**SET PROBLEM**. Rewrite the rows from the line with "How do I perform: Click the arrowhead" up to and including the line with "pyautogui.click(x=900, y=54)", replacing "How do I perform" with "How can I do" and leaving everything else unchanged.
——————————
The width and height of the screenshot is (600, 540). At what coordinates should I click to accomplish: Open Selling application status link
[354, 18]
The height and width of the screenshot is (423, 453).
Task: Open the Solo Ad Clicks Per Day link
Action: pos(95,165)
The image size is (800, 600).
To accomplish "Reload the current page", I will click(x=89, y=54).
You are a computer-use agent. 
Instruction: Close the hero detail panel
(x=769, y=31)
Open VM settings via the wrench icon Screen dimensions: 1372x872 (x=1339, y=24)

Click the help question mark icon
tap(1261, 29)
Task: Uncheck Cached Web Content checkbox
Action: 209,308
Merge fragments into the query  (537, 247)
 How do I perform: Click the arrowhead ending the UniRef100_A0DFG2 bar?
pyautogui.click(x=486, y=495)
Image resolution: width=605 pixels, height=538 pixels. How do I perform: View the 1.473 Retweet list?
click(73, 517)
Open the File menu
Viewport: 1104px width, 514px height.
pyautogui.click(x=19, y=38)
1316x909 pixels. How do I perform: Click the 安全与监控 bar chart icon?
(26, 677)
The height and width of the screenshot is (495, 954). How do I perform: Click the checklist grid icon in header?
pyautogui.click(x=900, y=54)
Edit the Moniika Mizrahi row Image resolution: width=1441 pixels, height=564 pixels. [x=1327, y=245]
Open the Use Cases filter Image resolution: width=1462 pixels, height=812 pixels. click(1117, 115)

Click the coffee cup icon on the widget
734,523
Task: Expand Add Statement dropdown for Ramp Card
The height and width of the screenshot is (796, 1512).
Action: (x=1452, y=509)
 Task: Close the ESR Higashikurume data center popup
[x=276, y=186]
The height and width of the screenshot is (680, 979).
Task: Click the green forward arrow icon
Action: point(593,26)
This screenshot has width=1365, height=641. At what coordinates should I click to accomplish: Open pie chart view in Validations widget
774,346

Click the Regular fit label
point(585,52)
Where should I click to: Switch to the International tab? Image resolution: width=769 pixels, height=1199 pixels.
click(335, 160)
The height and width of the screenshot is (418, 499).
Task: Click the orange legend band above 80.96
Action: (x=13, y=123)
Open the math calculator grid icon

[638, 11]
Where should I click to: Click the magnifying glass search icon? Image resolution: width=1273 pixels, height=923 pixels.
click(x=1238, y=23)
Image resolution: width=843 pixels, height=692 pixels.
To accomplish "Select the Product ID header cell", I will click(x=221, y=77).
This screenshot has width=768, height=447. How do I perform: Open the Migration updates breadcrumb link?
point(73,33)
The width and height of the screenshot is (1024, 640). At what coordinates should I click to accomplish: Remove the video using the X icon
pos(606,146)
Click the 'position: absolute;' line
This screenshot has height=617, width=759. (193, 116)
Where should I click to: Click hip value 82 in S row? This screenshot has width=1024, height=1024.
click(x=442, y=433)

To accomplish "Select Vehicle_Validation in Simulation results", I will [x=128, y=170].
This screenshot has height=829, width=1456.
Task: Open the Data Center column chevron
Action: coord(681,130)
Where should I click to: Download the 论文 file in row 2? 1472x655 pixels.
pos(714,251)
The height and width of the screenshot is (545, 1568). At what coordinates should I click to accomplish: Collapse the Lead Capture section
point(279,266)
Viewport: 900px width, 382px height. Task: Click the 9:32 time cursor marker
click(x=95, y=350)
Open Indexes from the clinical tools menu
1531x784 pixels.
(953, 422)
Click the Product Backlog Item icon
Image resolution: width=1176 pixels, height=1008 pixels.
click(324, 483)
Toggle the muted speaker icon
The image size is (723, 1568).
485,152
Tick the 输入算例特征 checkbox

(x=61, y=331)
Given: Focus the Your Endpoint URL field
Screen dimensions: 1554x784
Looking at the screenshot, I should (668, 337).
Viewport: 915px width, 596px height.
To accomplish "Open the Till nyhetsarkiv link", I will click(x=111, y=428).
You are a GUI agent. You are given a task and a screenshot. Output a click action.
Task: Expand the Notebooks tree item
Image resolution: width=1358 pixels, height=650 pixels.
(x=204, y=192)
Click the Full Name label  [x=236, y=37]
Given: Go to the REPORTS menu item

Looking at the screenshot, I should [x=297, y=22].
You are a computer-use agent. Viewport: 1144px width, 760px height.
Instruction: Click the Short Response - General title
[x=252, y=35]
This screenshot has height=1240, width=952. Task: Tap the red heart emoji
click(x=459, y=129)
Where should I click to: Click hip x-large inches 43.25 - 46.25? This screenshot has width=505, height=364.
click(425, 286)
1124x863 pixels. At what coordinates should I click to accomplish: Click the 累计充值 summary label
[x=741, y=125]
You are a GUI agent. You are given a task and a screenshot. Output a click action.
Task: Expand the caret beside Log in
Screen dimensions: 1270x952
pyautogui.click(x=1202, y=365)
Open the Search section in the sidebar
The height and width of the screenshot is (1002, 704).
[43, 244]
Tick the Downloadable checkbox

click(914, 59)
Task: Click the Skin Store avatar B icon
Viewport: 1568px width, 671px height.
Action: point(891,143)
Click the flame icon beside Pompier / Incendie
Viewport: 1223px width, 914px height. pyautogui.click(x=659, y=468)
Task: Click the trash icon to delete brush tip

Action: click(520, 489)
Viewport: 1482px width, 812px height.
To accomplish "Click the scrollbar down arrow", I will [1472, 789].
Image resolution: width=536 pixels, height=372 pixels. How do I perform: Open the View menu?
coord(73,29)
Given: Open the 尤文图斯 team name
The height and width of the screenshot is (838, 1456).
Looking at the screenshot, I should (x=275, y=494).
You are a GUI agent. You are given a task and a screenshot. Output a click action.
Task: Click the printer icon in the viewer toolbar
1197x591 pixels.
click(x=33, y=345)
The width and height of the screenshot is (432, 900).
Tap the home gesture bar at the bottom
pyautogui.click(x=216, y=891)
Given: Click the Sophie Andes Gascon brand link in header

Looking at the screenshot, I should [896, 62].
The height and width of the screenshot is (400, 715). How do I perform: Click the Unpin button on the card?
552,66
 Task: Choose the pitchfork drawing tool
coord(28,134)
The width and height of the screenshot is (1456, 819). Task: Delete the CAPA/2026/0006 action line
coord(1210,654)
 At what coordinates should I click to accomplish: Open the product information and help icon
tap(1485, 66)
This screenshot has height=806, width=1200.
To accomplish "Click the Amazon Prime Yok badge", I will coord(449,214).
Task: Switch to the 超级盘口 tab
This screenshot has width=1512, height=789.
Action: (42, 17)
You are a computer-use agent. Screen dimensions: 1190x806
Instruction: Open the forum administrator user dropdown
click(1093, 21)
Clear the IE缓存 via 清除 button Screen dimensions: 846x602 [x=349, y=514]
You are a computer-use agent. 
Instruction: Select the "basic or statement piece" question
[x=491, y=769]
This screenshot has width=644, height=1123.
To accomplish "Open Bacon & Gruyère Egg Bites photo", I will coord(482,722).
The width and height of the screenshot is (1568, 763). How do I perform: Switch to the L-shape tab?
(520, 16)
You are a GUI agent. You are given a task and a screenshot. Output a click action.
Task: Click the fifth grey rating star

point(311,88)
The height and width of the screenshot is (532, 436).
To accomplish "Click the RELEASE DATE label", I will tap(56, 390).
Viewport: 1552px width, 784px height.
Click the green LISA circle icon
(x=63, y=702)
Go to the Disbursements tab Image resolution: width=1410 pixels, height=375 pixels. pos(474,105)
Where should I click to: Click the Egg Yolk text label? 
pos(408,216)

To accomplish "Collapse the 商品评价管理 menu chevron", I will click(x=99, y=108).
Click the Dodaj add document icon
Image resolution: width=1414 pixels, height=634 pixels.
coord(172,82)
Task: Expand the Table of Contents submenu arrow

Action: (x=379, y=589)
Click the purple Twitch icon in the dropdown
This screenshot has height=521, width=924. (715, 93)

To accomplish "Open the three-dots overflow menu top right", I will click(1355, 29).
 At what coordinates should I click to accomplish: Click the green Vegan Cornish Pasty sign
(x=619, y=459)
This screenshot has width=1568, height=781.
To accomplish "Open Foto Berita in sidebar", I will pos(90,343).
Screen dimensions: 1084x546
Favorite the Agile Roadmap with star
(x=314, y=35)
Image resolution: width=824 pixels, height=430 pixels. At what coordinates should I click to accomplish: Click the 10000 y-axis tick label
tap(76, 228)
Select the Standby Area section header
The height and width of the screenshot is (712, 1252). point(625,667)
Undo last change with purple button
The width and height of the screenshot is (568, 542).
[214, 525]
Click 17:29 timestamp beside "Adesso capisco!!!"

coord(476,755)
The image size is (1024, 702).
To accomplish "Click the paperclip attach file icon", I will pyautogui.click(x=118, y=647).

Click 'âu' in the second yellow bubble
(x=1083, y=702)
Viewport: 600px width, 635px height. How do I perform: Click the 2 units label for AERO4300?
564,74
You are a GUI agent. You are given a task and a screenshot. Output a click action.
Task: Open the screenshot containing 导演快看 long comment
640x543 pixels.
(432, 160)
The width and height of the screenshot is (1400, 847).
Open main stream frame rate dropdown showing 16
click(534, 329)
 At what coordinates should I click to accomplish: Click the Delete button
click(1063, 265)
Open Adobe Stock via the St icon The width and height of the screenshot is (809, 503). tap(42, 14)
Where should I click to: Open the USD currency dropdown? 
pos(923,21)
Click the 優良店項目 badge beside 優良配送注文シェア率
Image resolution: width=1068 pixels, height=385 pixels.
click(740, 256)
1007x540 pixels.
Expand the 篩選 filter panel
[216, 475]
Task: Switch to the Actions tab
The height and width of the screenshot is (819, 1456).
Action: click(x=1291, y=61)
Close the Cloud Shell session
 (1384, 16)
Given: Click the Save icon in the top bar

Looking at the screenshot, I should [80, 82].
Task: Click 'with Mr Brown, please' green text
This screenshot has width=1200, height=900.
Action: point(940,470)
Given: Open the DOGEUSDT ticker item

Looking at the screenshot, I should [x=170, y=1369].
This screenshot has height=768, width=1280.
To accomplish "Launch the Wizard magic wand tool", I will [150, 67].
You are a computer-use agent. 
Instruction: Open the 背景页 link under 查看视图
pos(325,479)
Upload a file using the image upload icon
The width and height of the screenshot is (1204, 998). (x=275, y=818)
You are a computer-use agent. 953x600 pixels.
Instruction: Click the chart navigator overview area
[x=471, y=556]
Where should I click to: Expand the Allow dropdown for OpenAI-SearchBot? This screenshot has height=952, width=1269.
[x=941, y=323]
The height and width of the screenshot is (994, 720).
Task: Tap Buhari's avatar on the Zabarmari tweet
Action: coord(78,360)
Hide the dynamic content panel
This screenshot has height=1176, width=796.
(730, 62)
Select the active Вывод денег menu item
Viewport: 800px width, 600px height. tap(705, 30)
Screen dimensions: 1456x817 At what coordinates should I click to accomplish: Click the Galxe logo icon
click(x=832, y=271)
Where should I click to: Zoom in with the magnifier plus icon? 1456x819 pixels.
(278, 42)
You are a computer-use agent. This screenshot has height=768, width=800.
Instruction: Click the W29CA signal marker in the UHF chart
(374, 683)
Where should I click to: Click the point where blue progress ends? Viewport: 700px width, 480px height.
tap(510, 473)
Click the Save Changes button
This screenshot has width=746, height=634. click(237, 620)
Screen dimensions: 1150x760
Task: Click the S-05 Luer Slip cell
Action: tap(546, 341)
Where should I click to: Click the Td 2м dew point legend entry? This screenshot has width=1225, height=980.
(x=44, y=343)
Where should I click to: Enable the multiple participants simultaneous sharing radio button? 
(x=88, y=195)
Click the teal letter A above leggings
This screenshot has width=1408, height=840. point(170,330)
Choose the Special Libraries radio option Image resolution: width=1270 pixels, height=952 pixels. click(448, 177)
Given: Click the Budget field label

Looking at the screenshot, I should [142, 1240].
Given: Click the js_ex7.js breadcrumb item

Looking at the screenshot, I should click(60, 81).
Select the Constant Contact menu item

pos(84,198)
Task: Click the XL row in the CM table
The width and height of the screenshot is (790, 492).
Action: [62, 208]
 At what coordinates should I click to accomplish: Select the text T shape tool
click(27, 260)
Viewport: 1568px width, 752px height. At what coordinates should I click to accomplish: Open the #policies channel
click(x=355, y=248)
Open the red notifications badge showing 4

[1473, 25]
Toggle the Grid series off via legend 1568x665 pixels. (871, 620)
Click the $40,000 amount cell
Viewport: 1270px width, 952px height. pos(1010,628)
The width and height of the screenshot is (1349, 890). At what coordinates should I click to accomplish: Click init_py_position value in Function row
——————————
**EXERCISE RESPONSE**.
 How can I do: Click the arrowhead ending the UniRef100_A0DFG2 bar?
pyautogui.click(x=486, y=495)
Image resolution: width=605 pixels, height=538 pixels. How can I do: View the 1.473 Retweet list?
click(73, 517)
Open the File menu
Viewport: 1104px width, 514px height.
pyautogui.click(x=19, y=38)
1316x909 pixels. How can I do: Click the 安全与监控 bar chart icon?
(26, 677)
The height and width of the screenshot is (495, 954). How can I do: Click the checklist grid icon in header?
pyautogui.click(x=900, y=54)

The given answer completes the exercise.